Watch out for wayward comets

Comets that crash into the sun may be more common than anyone has suspected.

A year ago, the Naval Research Laboratory reported the first ''positive evidence'' of such a collision, which had occurred Aug. 30, 1979. The event was photographed by NRL's SOLWIND coronagraph - an instrument for studying the sun's outer atmosphere - on board the US Department of Defense P78-1 experimental satellite.

More recently, study of SOLWIND data has uncovered two more sun-comet collisions - Jan. 26 and July 20 of this year.

Such comets appear to follow normal orbits through the solar system. However, their perihelions - points of closest approach to the sun - are so low the comets plunge into the solar atmosphere.

Donald J. Michels and colleagues on the SOLWIND project estimated that the impact velocity for the 1979 collision was around 284 kilometers a second (about 640,000 miles an hour.) A giant cloud of debris could be seen in the coronagraph pictures. The energy released was estimated to be about 95,000 quads (quadrillion Btus), which is about a thousand times the annual energy consumption of the United States. Equivalently, it is the energy of 25 million one-megaton nuclear explosions.

Powerful though this may be, it is a tiny fraction of the sun's own energy output. So such a cometary impact would have little effect on that body. But what if it were the Earth?

When a relatively small (100-meter diameter) cometary fragment exploded in the atmosphere near Tunguska in Siberia in 1908, it devastated some 50 square kilometers of forest. Victor Clube and Bill Napier of the Royal Observatory in Edinburgh, Scotland, who are concerned about Earth-comet collisions, note that a major cometary impact would be widely devastating. It could raise tidal waves several kilometers high, create blast waves that would incinerate as much as a hemisphere, and blanket Earth in clouds of hot ash.

Most comet specialists have considered such collisions rare events. However, in recent years, a few scientists have begun to suggest otherwise.

Dr.

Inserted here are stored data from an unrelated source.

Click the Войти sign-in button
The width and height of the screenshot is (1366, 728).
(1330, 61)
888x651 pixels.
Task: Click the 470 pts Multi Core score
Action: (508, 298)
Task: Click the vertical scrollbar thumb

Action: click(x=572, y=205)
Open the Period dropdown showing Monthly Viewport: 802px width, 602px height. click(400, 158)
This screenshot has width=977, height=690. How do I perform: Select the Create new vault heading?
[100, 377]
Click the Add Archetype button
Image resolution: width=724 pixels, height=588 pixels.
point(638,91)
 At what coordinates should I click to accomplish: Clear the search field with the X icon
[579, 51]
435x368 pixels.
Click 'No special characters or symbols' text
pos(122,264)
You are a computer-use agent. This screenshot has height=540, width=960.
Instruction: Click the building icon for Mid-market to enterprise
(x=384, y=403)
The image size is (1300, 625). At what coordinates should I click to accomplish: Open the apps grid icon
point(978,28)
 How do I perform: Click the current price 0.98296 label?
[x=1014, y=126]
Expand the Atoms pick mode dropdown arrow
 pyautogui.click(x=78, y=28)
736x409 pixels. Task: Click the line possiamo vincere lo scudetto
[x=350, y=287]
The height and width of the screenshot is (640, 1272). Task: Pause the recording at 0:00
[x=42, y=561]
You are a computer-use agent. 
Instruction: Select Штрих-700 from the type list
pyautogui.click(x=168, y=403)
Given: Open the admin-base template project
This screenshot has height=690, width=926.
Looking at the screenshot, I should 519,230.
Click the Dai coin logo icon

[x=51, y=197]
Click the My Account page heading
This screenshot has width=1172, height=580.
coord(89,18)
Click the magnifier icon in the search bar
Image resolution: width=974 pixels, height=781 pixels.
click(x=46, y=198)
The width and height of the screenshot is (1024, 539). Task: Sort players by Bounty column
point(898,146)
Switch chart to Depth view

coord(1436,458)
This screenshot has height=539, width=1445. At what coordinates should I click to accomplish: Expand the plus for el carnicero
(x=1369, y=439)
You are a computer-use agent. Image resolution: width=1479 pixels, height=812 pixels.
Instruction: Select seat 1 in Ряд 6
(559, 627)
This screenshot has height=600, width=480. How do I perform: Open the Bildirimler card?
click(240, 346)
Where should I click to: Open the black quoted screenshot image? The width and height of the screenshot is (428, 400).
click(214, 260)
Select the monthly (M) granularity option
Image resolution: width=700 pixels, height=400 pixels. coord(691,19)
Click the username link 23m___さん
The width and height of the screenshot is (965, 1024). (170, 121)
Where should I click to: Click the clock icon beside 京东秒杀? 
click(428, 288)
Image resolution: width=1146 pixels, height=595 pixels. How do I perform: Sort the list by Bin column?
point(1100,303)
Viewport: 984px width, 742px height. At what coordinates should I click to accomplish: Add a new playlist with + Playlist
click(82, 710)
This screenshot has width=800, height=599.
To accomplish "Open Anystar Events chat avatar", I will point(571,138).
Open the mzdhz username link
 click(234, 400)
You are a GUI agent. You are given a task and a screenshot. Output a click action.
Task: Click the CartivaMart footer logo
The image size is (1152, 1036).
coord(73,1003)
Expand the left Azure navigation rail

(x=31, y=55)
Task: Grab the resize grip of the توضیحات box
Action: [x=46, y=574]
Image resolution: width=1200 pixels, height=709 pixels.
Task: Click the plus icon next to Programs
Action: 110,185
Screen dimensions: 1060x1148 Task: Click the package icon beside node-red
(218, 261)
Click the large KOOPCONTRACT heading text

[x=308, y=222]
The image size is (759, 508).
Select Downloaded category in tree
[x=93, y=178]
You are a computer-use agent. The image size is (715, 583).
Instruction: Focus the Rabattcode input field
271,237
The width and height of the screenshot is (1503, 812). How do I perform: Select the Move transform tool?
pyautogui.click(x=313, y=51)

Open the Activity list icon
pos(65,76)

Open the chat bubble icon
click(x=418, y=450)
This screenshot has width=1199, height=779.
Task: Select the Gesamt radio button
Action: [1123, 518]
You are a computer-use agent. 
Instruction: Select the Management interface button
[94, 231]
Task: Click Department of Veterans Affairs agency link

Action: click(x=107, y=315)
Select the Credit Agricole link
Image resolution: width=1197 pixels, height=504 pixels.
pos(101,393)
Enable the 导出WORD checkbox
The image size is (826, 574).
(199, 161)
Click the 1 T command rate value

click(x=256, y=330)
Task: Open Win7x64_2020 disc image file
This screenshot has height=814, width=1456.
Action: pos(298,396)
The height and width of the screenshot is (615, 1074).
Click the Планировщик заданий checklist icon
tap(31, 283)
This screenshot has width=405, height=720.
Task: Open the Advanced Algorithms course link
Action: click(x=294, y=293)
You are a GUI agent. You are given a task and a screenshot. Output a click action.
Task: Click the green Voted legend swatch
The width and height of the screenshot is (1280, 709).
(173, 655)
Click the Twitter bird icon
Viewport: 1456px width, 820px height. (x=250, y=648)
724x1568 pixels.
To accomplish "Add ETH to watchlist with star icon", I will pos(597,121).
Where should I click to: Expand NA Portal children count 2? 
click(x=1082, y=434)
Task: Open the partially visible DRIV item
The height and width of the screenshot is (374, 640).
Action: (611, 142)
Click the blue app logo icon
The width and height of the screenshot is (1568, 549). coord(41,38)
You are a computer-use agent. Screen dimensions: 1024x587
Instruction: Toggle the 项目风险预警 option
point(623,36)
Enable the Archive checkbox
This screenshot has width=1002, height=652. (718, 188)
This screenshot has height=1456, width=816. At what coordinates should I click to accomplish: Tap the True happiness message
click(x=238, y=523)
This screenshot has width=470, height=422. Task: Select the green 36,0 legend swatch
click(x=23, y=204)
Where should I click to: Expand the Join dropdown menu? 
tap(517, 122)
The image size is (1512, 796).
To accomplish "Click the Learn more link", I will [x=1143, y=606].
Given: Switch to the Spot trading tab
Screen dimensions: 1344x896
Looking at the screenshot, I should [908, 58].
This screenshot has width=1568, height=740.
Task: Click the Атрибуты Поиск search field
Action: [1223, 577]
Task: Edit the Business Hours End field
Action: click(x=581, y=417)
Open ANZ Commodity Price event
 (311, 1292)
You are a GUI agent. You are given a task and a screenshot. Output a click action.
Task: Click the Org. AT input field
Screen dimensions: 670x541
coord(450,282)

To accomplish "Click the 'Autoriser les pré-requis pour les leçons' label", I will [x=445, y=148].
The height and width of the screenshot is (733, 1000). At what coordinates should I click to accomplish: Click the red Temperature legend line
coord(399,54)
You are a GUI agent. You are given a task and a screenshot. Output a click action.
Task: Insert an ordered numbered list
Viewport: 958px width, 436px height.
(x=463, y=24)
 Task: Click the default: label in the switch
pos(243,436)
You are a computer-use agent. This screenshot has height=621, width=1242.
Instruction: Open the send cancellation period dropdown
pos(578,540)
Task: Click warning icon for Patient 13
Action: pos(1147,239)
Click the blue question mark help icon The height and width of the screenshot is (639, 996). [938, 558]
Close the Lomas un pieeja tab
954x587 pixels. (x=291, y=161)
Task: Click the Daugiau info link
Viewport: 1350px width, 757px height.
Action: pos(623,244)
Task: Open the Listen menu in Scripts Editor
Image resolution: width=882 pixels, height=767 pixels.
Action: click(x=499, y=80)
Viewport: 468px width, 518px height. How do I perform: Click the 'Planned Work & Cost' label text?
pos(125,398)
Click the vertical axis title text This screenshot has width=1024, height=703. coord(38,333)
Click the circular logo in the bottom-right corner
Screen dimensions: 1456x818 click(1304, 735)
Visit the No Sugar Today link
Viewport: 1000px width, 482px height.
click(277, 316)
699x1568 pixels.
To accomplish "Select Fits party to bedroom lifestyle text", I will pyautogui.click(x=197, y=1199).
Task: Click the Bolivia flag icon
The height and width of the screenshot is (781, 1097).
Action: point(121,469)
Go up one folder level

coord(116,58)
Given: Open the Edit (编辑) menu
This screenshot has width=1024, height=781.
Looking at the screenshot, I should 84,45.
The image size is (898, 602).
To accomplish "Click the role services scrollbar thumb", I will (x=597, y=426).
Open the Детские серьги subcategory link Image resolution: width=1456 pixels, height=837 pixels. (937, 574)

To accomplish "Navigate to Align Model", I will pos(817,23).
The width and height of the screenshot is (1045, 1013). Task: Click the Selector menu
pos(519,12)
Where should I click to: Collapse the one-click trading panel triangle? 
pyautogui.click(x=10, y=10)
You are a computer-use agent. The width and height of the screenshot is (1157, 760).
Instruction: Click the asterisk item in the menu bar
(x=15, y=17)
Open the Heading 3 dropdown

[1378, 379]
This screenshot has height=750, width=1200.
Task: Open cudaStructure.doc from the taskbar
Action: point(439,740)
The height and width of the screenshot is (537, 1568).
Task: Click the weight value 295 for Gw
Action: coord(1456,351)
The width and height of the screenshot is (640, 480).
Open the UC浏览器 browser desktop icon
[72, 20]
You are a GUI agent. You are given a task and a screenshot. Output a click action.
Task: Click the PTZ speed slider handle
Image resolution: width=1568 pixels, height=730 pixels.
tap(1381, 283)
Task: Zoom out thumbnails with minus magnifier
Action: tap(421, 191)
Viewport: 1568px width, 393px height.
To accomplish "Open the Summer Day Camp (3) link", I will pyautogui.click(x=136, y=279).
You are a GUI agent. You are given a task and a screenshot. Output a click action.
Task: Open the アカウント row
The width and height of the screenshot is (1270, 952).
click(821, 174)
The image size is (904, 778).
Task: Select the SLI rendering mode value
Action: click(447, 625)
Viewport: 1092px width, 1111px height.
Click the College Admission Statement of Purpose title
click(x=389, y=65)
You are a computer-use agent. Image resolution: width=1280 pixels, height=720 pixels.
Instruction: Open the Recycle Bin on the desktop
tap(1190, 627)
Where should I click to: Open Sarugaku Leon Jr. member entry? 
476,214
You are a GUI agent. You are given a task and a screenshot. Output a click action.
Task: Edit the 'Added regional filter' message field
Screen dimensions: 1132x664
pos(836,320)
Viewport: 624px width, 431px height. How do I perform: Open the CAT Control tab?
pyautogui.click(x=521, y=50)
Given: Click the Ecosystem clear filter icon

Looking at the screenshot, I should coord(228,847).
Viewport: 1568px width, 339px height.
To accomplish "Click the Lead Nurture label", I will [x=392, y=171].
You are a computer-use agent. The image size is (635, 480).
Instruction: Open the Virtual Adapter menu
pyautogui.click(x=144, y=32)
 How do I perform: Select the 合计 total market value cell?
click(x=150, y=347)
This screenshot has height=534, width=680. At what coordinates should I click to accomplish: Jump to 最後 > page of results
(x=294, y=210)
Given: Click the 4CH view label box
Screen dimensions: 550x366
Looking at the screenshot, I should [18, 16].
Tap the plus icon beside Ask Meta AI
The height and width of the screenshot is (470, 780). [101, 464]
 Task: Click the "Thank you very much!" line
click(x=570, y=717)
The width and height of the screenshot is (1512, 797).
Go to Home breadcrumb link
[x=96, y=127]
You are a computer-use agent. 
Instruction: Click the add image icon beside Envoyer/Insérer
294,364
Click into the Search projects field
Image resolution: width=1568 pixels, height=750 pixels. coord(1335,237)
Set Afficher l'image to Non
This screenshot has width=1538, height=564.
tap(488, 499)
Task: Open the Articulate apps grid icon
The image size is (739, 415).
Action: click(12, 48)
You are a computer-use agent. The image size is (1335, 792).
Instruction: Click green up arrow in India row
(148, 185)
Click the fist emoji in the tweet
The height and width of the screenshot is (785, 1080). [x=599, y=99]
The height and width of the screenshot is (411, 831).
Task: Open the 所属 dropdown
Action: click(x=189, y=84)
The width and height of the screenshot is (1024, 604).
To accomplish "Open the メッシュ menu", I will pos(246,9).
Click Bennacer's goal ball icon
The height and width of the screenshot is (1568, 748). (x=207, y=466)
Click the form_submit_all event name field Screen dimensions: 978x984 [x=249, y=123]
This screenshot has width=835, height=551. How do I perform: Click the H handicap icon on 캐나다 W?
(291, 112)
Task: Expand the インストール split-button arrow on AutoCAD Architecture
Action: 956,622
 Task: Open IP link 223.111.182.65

J. C. Hills of the Los Alamos National Laboratory in the US has suggested that close passage of another star, as may happen from time to time, could cause a massive fallout of comets into the inner solar system from the cloud of billions of comets beyond the planets.

Clube and Napier, taking a novel view of the origin of comets, theorize that the solar system acquires comets when it moves through dense interstellar clouds in one of the spiral arms of our galaxy every 100 million years or so. Again, they suggest the inner solar system, and Earth, may come under cometary attack. They correlate such events with major changes in Earth's geological and biological development.

All of this, of course, is speculative and scientifically controversial. However, with more comets hitting the sun than were suspected, it would behoove scientists to keep an eye on wayward comets.